The one with the comic books, and video games. The one who thinks reading fan fiction is A-OK, and the one who counts two episodes of subtitled anime as one hour of reading during summer reading time. I’m willing to do teen programming that celebrates Hawkeye as The Best Avenger Ever, and another explaining why Santa Claus is actually a vampire.

It’s perfectly plausible that I have never read a book in my life, and that I stay up late every night playing video games, and that is why I work evenings at the library. The second one is only partially true; I’m not sure if Bejeweled counts as a video game and I only play Pokemon on Sundays, when I have four to six straight hours to dedicate to my Pokemon Journey.
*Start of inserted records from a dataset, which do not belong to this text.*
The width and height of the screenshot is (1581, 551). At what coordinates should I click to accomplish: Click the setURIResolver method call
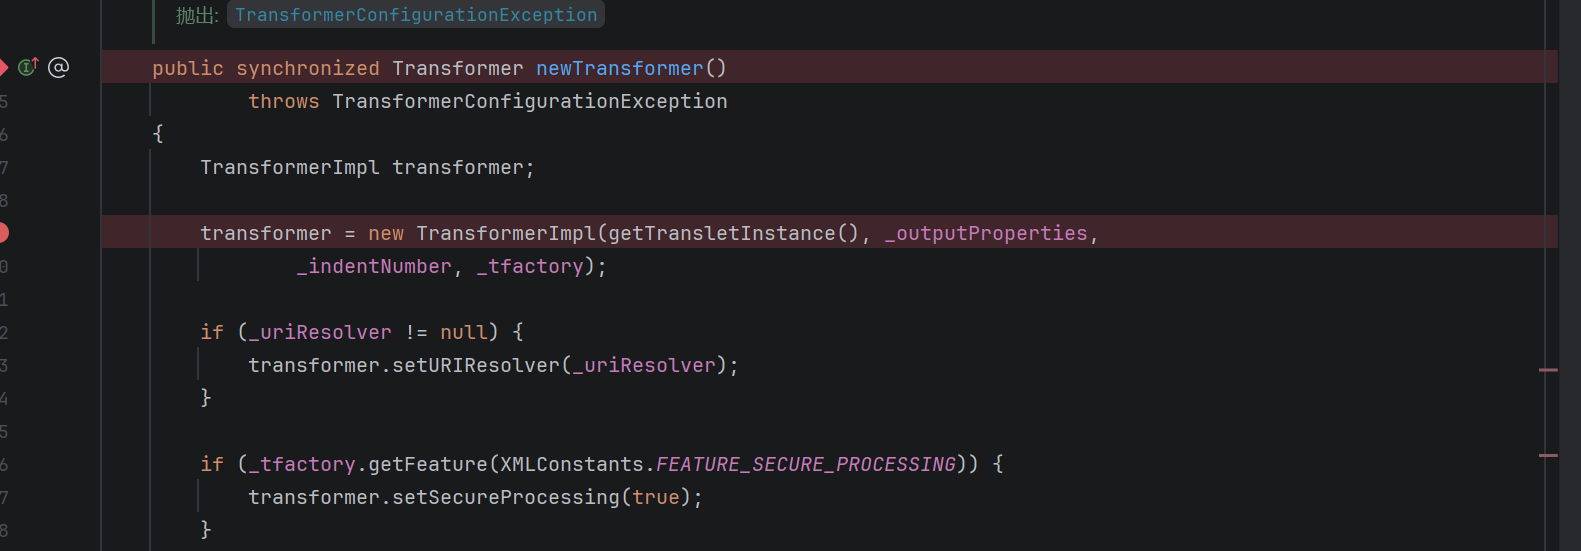click(x=475, y=365)
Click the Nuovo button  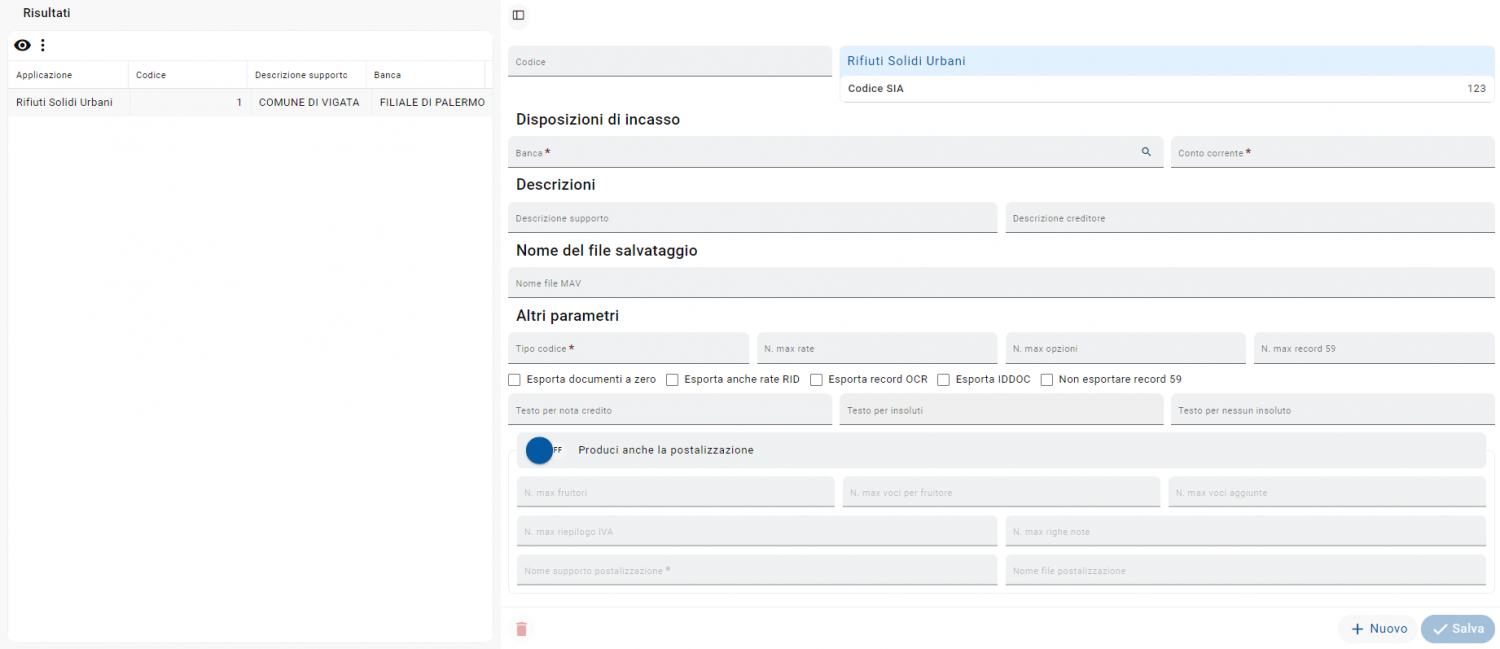pos(1378,629)
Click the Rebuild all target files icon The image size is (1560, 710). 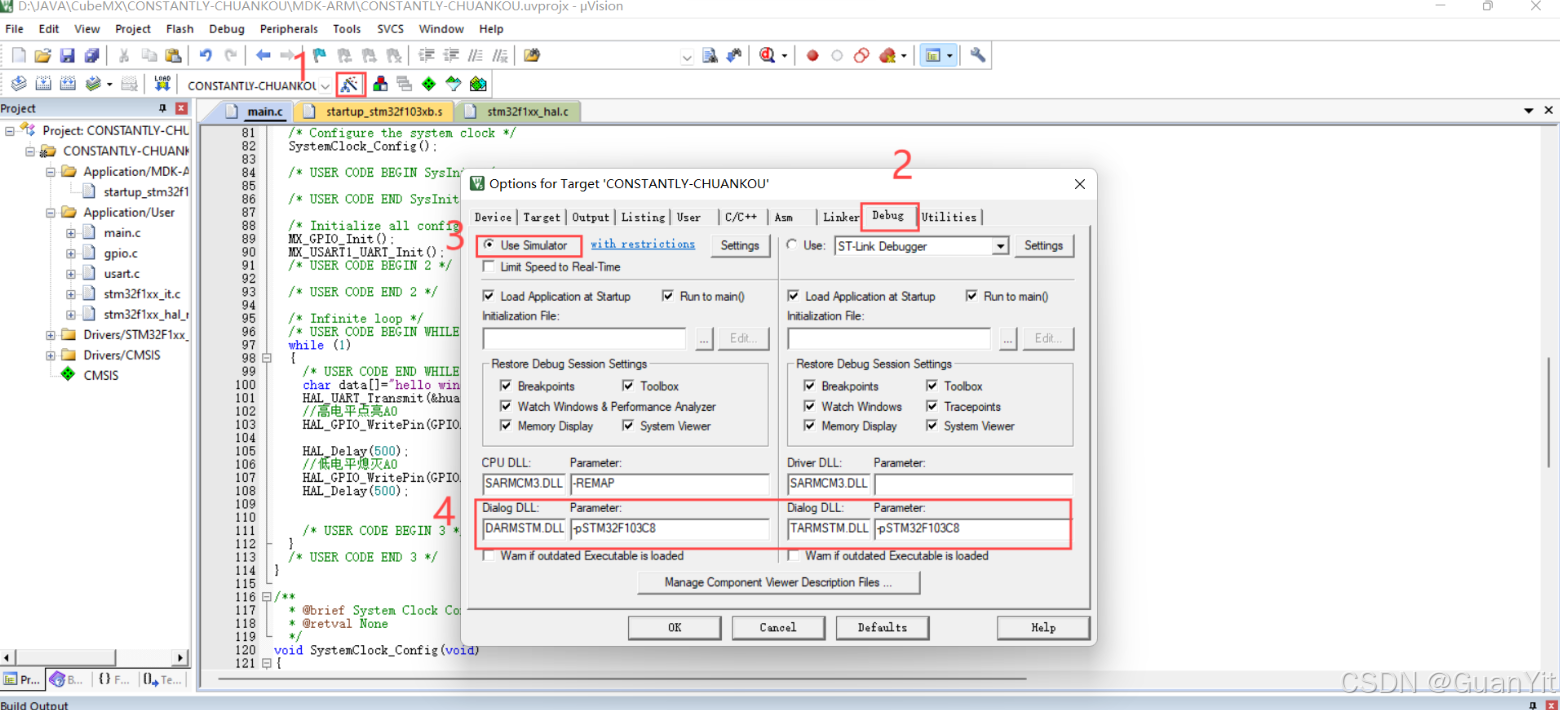pyautogui.click(x=65, y=85)
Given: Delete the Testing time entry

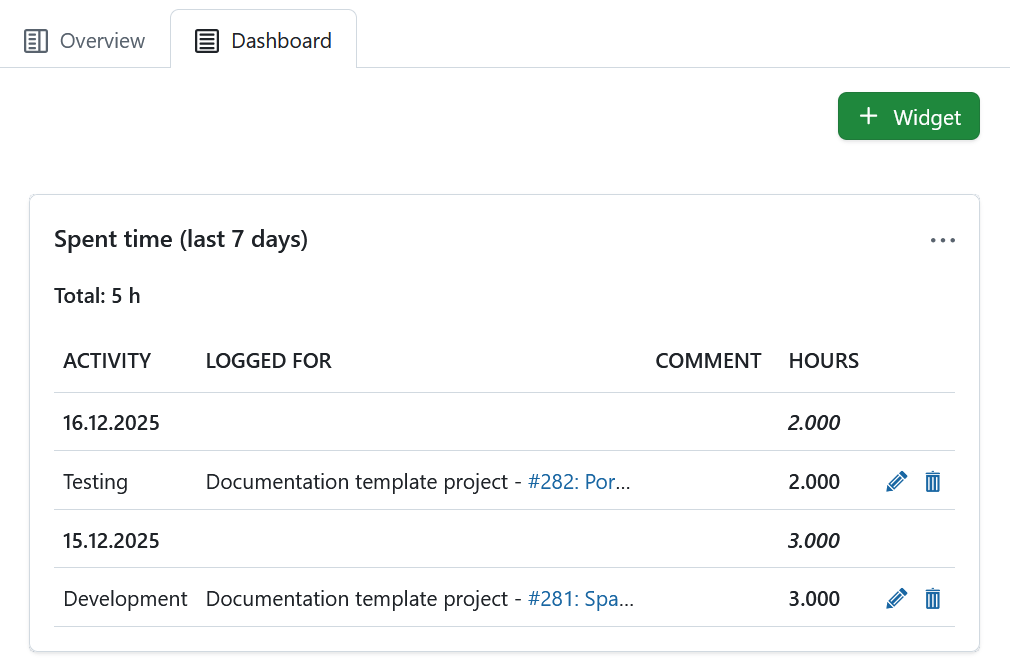Looking at the screenshot, I should (x=932, y=481).
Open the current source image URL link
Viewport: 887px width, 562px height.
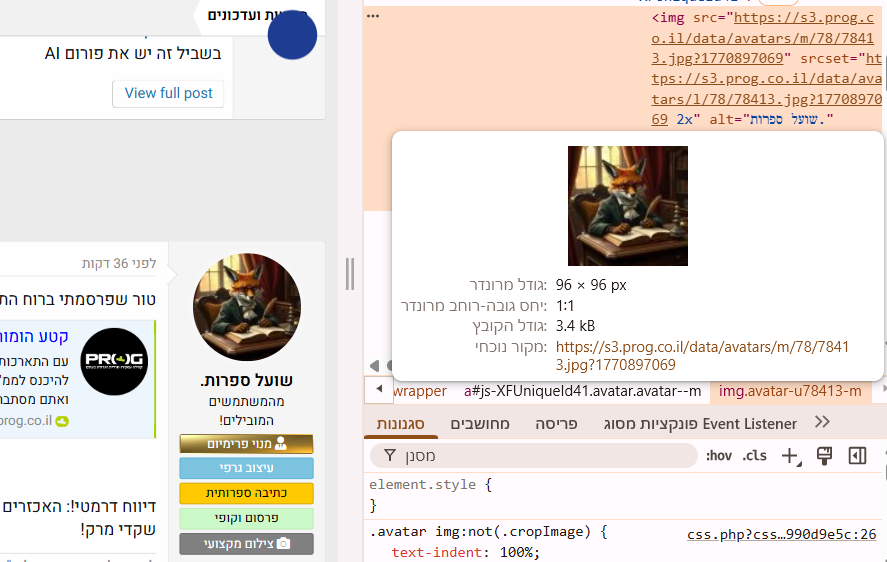coord(701,355)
Somehow, I managed to get through a theater conservatory, a writing program and library school. So I assume my ability to read remains in-tact (but it’s far less thrilling without Pizza Hut Personal Pan Pizzas as a prize. Oh my 80’s youth.) I thought about doing a PhD in history, but a bunch of history professors keep trying to talk me out of it because the field is filled with drama and squabbling over dead people and wars that only they care about. Sounds like my kind of gig, actually. I want to argue with white-haired academics about whether anything at all should be named after General McClellan, since he was obviously The Worst general of the entire Civil War.

I say this because I want you to know your kids will be alright. My mom was worried for a while; I spent several years in high school only reading Batman comic books, and speaking solely in Star Wars quotes. But I think I turned out ok. There’s no shame in being interested, nay, consumed with popular culture. It is our culture, after all.

While I love classical music and took bel canto voice lessons for fifteen years, I actually have more in common with The Faceless Old Woman Who Lives In Your House, from Welcome to Night Vale, than I do Puccini. At least The Faceless Old Woman and I like the same TV shows. Puccini is a dead white guy from a musical dynasty in late 19th century Italy. My Italian knowledge begins and ends with the words on the menu at Ruffino’s.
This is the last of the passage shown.